Today the baseball world learned that the Los Angeles Dodgers locked up their premiere outfielder Matt Kemp. The Dodgers aren’t in the greatest situation at the moment, they currently are looking for a new owner but in the midst of all that they decided to lock up Kemp.
Matt Kemp is a really good baseball player but in the past he has lost motivation and didn’t perform to the best of his abilities. 2010 is a prime example. In 602 at-bats last season Kemp managed to post a .323 wOBA and only .4 WAR. There was no reason to suspect that he was declining because his .201 ISO was actually better than the .193 ISO that he posted in 2009. What was the reason for the down year then?
A few possible reasons are his K% and his BABIP. Throughout his career Kemp has posted a higher career BABIP then most. Generally the major league average for BABIP is between .290-.300. In 2010 Kemp posted a .295 BABIP. His career BABIP is .352. That’s a .057 differential which is pretty substantial. Kemp was almost guaranteed to regress towards the mean, meaning his 2011 BABIP should return to around his career average. That low BABIP could be due to Kemp facing some tough defenses, luck or general adjustment during the season. Naturally Kemp or any baseball player for that matter can only control where they hit it to a certain extent. In Kemp’s case he could have been hitting it right at the defenders. He also could have just had bad luck last season.
Kemp also struck out 2% more than average in 2010. Kemp does get his share of strikeouts but 25.4% is quite a bit. One final thing that Kemp wasn’t doing so well with in 2010 was seeing the fastball. Kemp was only worth 6.5 runs against the fastball so there was obviously some problems regarding it.

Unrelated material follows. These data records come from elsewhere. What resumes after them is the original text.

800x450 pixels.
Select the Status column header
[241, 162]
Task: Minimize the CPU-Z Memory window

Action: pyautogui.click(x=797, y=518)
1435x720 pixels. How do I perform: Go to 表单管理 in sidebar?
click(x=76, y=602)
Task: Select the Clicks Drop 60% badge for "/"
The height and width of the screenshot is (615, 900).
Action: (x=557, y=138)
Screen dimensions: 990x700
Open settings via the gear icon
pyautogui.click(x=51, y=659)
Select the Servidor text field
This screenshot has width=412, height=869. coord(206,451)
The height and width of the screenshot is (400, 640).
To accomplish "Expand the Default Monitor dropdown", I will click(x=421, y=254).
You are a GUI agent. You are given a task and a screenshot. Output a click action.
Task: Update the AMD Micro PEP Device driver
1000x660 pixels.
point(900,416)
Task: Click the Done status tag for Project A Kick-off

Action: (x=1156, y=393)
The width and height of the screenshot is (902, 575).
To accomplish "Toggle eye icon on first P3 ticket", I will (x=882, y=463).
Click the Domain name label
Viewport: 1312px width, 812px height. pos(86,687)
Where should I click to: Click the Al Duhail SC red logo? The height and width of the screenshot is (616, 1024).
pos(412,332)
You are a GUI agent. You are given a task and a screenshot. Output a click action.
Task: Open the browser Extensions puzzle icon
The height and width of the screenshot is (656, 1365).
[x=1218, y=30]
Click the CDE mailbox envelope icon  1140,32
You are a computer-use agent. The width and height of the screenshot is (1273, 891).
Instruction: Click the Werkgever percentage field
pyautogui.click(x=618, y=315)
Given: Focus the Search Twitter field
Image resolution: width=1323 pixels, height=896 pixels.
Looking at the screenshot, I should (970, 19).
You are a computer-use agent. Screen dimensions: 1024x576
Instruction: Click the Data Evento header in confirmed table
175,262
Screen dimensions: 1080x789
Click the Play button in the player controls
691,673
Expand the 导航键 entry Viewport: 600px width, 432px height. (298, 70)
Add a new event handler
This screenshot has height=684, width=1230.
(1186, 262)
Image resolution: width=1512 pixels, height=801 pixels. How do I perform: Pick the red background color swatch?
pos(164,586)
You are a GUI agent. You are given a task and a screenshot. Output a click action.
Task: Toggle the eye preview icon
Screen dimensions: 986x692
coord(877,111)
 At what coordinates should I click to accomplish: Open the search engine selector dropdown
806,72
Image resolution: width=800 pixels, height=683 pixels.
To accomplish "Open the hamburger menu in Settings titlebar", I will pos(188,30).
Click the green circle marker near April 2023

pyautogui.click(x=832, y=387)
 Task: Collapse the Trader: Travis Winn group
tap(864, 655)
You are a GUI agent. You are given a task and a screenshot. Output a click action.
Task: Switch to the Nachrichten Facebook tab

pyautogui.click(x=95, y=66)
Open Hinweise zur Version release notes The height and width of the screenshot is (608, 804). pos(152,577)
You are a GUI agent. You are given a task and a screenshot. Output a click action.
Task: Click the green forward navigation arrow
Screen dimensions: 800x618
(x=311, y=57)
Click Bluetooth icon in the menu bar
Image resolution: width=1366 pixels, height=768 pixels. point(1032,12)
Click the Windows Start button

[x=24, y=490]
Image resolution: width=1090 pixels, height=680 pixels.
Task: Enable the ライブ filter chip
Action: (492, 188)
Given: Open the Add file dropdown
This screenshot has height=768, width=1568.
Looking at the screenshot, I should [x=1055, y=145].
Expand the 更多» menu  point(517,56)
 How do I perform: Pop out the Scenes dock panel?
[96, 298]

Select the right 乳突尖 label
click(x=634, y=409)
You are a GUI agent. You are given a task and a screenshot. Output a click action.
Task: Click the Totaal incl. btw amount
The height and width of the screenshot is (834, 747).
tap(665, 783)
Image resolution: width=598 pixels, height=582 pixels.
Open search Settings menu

Fast forward to the 2011 season and Kemp was an all new player. He posted 8.7 WAR and a 4.19 wOBA showing that he was right where he left off in 2009. He continued his power surge, putting up a ridiculous .262 ISO further showing that a we don’t have to worry about a decline just yet. His .380 BABIP is not something that will be sustainable but it shows that whatever the problem Kemp had he solved it. That isn’t a number you should expect to see every season but you won’t see a sub .300 BABIP with Kemp unless something goes wrong. Kemp also fixed his strikeout problem, striking out 23.1% of the time which is right at his career norm. He also had no problem adjusting to the fastball as he was worth 37.9 runs against it this season.
One thing that Kemp will never be good at during the life of the contract is playing defense. In 2010 UZR had him at -25.7 runs and UZR/150 had him at -27.5 runs. He was slightly better in 2011, UZR had him at -4.6 runs and UZR/150 had him at -4.7 runs. Matt Kemp has never been known as a defender anyway.
One player that Matt Kemp compares similarly with his Brewers outfielder Ryan Braun. They both came up around the same time, Kemp in 2006 and Braun in 2007. Both have a ton of power, have speed and aren’t known for their defense. With this link you can see a WAR graph from fangraphs, both have had surprisingly similar starts to their careers. WAR Graph.
They also both got ridiculous contracts. Braun signed an 8 year, $45 million dollar deal in 2008 locking him up until 2015 then last year he signed a 5 year, $105 million dollar extension locking him up until 2020. To sum it all up Braun has a $150 million dollar deal, only $10 million dollars less then Kemp. Braun does have the more consistent track record but both are studs.
Looking ahead to next season xBABIP says Matt Kemp should post a BABIP around .345 which is just shy of his career norm. Matt Kemp may never post a WAR over 8 again but during the contract he should post a few 5-6 WAR seasons. The Dodgers may not have wanted to give Kemp $160 million dollars over 8 years which is a huge investment but it was one they had to do. If Kemp even comes close to what he did this past season then the Dodgers did a good job.